The agreement entered force on July 2020 and has a 16-year timeline. Different vehicle classes covered by the agreement have multi-year phase-in periods. The phase-in period for commercial vehicles is seven years and concludes in 2027.
Another significant change for USMCA is a review mechanism, scheduled for July 2026, where the three countries will discuss how the agreement is working and make changes. However, the U.S. has never experienced a trade agreement review process like this, so the outcome of the review is uncertain.
“Honestly, we don’t know how the reviews can be managed,” Meuwissen said. “We’ve never done one like this before; there’s no prototype for this type of review.”
Some terms that the countries might renegotiate include restricting Chinese investment in Mexico, stricter regional value content requirements, and increased duty rates to compel compliance, she noted.
Regarding the Trump Administration’s talk of new tariffs, Wabash President and CEO Brent Yeagy noted that Wabash undertook steps following “the 2018 Trump tariff onslaught” that have “dramatically reduced” the company’s exposure, characterizing it “almost de minimis” at this stage.
“We have built quite a moat around the incoming supply tariff risk. We know our competitors are still substantially exposed to that tariff risk across many different dimensions, so we feel pretty good about that,” Yeagy said during the company’s Q4 earnings call. “From a manufacturing location standpoint, we have one facility that has some level of exposure to potential tariffs on Mexico. Our competitors have substantially more exposure than we do, and we have available capacity in our domestic operations to shift production as needed to minimize those tariff impacts if they were to occur.”
What to expect
Speaking with EBM in the days following the tariff announcements, Jennifer McNealy, director–CV market research and publications at ACT Research, suggested the rapidly evolving situation had the firm’s analysts scrambling to model the impacts on freight, trucks, and trailers.
“It’s a very fluid situation. We are working on scenarios, but to say what’s in those scenarios, and how many we’re going to end up having, I really don’t know,” she said. “It’s literally what we’re working on in-house right now.”
Not that the freight outlook for 2025 was overly promising to begin with.
“Those [carriers] that have managed to stick it out this far are probably pretty good at managing their costs,” Tim Denoyer, ACT Research VP and senior analyst, said. “And they’re going to need to stick it out for a while longer. The load activity is not really picking up very much yet.”
While there have been some positive signs around seasonal events, Denoyer suggested that demand remains relatively soft as many small fleets and owner-operators are more picky about their hauls.
“It’s going to take a little bit more economic growth and a reduction of equipment supply to turn the balance higher,” the ACT Research analyst said. “It’s not quite there yet.

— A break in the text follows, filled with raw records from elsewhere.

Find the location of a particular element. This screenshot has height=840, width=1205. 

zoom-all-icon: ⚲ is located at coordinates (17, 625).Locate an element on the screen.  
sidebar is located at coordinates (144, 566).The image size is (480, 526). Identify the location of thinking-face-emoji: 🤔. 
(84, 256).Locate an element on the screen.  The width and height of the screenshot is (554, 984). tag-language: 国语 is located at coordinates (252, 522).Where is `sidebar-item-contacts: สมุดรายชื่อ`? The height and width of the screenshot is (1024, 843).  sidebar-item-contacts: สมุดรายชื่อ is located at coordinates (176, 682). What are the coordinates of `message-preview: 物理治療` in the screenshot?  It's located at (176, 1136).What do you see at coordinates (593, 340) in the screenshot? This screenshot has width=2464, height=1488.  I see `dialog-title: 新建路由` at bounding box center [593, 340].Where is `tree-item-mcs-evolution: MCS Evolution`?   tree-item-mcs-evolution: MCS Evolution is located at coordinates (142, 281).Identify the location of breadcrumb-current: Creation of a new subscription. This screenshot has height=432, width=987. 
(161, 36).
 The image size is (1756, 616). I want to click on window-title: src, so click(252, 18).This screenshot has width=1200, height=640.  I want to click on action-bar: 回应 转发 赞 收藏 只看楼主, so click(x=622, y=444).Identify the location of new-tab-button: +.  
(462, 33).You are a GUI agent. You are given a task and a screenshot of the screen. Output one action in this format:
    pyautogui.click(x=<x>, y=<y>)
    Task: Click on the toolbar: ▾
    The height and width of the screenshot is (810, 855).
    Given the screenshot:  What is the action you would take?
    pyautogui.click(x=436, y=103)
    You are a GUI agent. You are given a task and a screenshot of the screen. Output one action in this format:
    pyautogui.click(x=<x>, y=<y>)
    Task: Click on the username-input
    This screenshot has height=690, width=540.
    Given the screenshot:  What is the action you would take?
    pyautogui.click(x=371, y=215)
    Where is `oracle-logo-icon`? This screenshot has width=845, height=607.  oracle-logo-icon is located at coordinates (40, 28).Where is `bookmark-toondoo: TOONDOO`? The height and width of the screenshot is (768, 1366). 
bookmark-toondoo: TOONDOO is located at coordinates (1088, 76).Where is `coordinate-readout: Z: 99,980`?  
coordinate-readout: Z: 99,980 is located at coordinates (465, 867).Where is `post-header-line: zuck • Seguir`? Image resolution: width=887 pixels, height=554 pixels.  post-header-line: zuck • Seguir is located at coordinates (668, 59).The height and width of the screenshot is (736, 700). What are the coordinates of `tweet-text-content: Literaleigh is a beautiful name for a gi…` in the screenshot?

It’s going to be a little while.”
With prebuy activity already starting for fleets looking to get ahead of 2027’s more stringent emissions regulations, the next couple of years could be challenging for the industry with latent capacity and underutilized equipment affecting demand.
“That keeps the demand environment relatively soft—in part because private fleets are in-sourcing some freight,” Denoyer explained. “And in part because they’re also increasingly competing in the for-hire spot market.”
Denoyer did share some optimism but noted: “These next couple of years will be a challenge.”